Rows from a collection
----------

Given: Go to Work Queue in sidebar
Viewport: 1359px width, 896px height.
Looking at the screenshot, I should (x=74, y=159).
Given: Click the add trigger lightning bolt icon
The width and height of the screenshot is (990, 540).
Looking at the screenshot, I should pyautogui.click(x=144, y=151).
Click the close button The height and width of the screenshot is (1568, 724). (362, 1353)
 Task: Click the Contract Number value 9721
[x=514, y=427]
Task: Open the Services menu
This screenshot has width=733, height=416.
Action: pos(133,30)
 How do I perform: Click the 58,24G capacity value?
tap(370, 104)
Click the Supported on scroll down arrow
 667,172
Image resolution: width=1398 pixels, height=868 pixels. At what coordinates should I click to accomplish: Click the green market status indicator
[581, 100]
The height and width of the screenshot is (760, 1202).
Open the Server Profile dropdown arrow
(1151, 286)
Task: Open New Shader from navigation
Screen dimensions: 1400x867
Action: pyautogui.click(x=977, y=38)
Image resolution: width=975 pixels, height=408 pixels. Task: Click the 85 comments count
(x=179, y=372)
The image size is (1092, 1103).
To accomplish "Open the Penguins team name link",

----------

Count the lines in the rows above that contain the word "should", matching case exactly. Reply with the number only.

FULL RESPONSE: 3